>> Start
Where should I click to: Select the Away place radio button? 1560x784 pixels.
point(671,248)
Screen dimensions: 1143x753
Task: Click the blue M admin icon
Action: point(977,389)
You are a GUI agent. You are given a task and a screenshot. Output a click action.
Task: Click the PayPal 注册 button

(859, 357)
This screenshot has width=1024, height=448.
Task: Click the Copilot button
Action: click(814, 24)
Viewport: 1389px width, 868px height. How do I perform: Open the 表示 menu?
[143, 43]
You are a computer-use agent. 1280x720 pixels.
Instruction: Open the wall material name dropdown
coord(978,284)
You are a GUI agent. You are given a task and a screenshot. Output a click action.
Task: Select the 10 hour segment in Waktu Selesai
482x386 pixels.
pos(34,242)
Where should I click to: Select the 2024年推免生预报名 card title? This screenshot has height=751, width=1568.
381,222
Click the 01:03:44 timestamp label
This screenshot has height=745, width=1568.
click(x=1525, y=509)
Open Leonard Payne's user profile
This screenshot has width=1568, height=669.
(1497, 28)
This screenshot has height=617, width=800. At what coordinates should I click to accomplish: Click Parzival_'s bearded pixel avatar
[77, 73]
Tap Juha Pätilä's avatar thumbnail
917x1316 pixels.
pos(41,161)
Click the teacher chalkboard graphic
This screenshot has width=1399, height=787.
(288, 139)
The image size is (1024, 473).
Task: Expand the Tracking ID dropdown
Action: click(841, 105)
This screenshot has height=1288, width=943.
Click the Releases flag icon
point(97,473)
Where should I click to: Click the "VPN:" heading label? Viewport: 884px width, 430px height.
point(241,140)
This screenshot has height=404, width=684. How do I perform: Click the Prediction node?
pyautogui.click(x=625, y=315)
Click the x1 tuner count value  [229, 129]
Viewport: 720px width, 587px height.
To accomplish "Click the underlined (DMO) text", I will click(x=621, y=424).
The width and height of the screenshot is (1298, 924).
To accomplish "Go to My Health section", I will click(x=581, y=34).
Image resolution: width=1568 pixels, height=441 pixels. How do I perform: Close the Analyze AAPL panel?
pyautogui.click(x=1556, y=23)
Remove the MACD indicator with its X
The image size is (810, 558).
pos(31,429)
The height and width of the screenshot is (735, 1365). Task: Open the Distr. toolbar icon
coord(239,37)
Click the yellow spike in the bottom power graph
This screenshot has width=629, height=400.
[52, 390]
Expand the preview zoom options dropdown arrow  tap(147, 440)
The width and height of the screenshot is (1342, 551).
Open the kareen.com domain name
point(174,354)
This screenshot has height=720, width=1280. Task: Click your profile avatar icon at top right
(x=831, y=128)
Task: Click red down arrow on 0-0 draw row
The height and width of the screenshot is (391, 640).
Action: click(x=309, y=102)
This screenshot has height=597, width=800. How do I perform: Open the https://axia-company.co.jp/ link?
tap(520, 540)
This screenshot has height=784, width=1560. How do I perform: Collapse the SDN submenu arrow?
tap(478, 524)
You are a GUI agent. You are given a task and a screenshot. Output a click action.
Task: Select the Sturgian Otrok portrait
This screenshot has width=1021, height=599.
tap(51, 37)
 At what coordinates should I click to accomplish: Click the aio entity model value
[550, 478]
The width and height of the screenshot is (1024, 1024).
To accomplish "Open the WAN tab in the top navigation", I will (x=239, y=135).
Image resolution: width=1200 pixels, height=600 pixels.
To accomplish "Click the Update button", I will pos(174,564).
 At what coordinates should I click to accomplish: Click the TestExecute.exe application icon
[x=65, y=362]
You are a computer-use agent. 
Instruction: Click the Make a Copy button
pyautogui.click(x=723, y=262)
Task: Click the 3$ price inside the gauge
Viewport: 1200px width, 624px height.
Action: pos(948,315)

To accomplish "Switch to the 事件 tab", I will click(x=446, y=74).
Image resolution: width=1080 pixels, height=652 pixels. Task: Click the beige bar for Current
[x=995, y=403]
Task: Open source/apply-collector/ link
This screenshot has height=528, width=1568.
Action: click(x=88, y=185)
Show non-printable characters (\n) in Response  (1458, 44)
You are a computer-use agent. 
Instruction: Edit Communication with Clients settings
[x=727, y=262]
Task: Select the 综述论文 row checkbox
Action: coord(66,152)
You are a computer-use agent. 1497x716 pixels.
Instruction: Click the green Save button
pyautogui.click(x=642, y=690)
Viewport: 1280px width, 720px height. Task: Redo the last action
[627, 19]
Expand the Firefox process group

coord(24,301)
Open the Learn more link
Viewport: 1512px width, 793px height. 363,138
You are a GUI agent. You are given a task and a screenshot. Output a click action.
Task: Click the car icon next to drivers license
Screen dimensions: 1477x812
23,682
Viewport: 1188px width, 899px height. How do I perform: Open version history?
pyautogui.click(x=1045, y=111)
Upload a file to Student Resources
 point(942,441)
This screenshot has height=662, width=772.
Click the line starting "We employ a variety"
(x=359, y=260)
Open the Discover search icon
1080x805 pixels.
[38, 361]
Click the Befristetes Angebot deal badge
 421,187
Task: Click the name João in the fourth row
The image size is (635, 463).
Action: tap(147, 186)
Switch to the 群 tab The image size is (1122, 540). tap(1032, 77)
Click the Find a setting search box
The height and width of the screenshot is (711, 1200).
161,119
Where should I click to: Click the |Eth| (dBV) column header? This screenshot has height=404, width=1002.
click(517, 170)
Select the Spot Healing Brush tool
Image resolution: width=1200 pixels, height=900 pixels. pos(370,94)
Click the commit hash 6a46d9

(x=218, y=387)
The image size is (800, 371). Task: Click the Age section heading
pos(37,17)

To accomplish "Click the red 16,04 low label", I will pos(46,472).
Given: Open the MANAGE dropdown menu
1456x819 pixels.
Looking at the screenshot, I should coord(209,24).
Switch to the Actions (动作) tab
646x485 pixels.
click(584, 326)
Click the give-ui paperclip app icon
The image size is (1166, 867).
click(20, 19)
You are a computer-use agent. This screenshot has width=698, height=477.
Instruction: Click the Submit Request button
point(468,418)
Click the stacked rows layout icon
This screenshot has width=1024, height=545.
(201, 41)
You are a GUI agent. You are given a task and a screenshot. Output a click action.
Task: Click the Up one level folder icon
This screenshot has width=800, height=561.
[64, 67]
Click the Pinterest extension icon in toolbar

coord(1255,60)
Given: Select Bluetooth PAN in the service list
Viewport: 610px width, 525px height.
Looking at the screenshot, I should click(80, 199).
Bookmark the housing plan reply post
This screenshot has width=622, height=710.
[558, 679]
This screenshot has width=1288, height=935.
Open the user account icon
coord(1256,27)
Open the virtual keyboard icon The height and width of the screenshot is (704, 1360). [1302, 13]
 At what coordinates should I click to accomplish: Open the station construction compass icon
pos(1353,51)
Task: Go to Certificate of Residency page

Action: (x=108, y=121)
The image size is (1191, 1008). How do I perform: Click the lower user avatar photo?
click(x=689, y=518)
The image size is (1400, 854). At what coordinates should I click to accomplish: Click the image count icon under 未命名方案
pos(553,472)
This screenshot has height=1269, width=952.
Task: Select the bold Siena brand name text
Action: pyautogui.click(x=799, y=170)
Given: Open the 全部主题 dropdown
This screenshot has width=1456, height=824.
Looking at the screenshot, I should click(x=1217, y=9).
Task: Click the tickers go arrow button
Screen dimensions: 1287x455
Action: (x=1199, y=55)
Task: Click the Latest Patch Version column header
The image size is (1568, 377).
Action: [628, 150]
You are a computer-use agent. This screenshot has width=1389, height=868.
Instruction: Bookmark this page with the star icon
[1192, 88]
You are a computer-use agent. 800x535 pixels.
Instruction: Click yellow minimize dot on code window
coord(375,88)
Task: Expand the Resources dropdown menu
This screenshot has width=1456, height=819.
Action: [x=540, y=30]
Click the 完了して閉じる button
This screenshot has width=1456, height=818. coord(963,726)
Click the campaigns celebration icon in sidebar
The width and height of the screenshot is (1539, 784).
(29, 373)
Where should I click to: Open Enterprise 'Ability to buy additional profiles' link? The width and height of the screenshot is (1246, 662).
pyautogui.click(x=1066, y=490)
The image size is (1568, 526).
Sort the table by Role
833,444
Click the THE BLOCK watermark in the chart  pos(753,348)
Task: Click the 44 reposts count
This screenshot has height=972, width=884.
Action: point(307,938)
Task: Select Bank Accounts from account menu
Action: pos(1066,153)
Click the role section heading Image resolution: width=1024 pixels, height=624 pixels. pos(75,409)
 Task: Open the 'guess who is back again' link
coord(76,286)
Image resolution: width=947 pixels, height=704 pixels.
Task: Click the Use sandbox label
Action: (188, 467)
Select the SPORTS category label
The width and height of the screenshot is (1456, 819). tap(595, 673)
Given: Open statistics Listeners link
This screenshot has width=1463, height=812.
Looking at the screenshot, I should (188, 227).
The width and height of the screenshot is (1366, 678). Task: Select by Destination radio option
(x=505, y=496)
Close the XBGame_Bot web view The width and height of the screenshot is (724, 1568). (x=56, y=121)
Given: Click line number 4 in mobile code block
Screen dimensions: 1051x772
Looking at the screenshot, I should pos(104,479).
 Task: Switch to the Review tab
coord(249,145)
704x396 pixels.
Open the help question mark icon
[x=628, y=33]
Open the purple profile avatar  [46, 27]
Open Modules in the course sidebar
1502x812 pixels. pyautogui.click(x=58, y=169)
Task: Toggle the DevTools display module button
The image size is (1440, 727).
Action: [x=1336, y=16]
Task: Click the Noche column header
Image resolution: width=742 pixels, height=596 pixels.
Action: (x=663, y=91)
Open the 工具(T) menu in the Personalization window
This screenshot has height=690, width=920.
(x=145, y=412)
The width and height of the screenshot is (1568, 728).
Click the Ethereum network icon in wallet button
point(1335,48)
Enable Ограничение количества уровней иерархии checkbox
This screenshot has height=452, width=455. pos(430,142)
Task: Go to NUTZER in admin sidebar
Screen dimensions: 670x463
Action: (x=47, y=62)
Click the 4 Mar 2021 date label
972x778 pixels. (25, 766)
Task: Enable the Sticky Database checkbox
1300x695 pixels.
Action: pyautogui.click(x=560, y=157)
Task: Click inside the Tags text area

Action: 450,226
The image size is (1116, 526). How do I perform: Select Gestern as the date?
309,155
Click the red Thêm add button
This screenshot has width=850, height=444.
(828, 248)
>> End
## Exercise task
Could you give back only the part of the entries that opens with the line containing "Click the 4 Mar 2021 date label" and runs through the end of the entries, with "Tags" changed to "Notes" and nothing else altered?

## Task response
Click the 4 Mar 2021 date label
972x778 pixels. (25, 766)
Task: Enable the Sticky Database checkbox
1300x695 pixels.
Action: pyautogui.click(x=560, y=157)
Task: Click inside the Notes text area

Action: 450,226
The image size is (1116, 526). How do I perform: Select Gestern as the date?
309,155
Click the red Thêm add button
This screenshot has width=850, height=444.
(828, 248)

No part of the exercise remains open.